Josie Desmarais/Métro Florence Gagnon est la seule chez Lez Spread the Word qui fasse ce travail à temps plein. Le reste de l’équipe est composé de rédacteurs, de photographes et de graphistes bénévoles.

L’adolescente lesbienne qui fait son coming out à Montréal ces jours-ci est bien mieux outillée pour le faire qu’il y a cinq ans, et ce, en partie grâce à Lez Spread the Word. Le projet est né d’une histoire vraie, celle de Florence Gagnon, sa fondatrice.

Son manque de ressources et, surtout, de modèles bien de chez nous l’a poussée à se lancer dans le vide, c’est-à-dire sur le web. Aujourd’hui bien connu des communautés LGBTQ, le blogue (qui deviendra prochainement aussi un magazine) a pour mission de «trouver des solutions pour marquer le temps. Rassembler les filles, les renseigner et faire rayonner les communautés lesbiennes». Une grosse mission pour une équipe de bénévoles. Mais quand on veut, on peut.
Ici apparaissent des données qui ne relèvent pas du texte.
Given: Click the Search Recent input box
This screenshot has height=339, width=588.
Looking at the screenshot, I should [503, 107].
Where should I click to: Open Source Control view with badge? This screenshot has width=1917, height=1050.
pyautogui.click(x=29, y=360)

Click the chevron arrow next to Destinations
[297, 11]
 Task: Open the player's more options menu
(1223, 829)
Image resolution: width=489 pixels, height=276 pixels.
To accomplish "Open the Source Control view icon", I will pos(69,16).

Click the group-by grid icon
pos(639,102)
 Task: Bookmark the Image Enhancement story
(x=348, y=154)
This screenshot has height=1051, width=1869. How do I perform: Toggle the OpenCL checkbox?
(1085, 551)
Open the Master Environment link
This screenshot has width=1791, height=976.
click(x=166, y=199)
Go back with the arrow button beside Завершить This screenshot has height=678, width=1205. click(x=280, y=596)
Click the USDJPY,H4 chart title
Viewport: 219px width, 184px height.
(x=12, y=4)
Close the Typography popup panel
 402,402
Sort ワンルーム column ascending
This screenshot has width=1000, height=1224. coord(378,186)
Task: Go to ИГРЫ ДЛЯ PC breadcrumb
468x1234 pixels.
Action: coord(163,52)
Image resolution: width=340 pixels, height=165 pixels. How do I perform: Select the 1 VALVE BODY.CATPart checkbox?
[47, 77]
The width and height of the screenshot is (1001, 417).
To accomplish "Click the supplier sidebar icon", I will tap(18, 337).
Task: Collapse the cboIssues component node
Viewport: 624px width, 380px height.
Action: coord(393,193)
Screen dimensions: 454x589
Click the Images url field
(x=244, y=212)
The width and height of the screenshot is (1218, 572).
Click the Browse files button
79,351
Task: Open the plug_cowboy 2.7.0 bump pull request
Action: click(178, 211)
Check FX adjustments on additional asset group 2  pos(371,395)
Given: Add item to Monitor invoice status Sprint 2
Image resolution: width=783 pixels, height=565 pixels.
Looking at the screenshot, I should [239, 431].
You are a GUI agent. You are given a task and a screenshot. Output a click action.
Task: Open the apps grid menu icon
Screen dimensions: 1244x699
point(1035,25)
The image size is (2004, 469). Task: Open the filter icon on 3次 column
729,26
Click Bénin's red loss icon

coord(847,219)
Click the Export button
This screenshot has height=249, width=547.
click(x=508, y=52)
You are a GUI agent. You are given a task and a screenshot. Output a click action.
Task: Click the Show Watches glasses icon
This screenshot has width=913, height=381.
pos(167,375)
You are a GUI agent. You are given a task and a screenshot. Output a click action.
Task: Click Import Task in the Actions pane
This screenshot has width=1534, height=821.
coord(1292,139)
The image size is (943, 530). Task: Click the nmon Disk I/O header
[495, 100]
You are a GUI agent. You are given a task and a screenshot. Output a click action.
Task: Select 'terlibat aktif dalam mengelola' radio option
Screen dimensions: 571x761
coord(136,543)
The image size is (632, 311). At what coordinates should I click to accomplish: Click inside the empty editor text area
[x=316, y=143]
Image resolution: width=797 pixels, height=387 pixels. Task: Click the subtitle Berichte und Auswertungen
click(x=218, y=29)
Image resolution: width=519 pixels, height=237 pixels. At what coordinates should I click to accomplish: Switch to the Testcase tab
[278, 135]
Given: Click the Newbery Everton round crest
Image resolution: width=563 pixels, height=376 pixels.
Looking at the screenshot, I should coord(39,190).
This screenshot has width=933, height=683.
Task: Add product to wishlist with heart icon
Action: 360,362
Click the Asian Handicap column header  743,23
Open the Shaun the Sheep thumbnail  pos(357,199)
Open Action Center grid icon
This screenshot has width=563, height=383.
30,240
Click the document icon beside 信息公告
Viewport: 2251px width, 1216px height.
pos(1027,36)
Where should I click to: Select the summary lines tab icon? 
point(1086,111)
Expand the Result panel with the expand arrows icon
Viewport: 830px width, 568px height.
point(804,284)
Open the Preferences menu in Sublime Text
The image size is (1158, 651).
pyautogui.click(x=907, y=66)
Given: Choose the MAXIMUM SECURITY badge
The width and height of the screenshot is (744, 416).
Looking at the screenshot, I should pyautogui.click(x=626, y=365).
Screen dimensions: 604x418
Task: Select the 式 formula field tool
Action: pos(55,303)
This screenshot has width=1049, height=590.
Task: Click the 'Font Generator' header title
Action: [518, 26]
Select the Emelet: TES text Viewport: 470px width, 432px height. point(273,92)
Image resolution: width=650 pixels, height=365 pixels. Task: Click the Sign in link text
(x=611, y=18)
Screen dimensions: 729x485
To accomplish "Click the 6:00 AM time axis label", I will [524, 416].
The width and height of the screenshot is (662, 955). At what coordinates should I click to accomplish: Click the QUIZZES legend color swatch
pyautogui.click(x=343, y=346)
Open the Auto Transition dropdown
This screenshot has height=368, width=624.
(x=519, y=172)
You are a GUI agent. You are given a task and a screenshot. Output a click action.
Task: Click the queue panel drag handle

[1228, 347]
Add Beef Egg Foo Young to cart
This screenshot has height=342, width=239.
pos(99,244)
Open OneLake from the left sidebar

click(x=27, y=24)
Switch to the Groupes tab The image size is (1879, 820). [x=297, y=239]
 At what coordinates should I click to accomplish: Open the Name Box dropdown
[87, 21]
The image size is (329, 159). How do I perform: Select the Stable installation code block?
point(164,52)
Lorsqu’elle a fait son propre coming out, Florence aurait aimé pouvoir se tourner vers des modèles québécois. Selon elle, avoir eu des chanteuses comme Cœur de pirate ou Ariane Moffatt pour sources d’inspiration aurait pu changer beaucoup de choses. «Dans le temps, mon seul modèle, c’était Ellen De­Generes ou des filles d’Hollywood. Quand tu es à Laval, ça ne te touche pas beaucoup.»

D’où l’importance du coming out de Cœur de pirate, d’ailleurs. «Pour moi, un coming out, qu’il soit queer, gai, trans ou bi, c’est important. Ça inspire plein de monde. L’adolescence, c’est le moment où les jeunes filles veulent se définir, se trouver.»

Cependant, il n’y a que très peu de personnalités québécoises qui décident de faire publiquement leur coming out, ce que Florence comprend totalement. Selon elle, beaucoup de vedettes ont peur de devenir trop facilement les «lesbiennes de service» et d’être constamment sollicitées par les médias. Le cercle vicieux du coming out public, finalement.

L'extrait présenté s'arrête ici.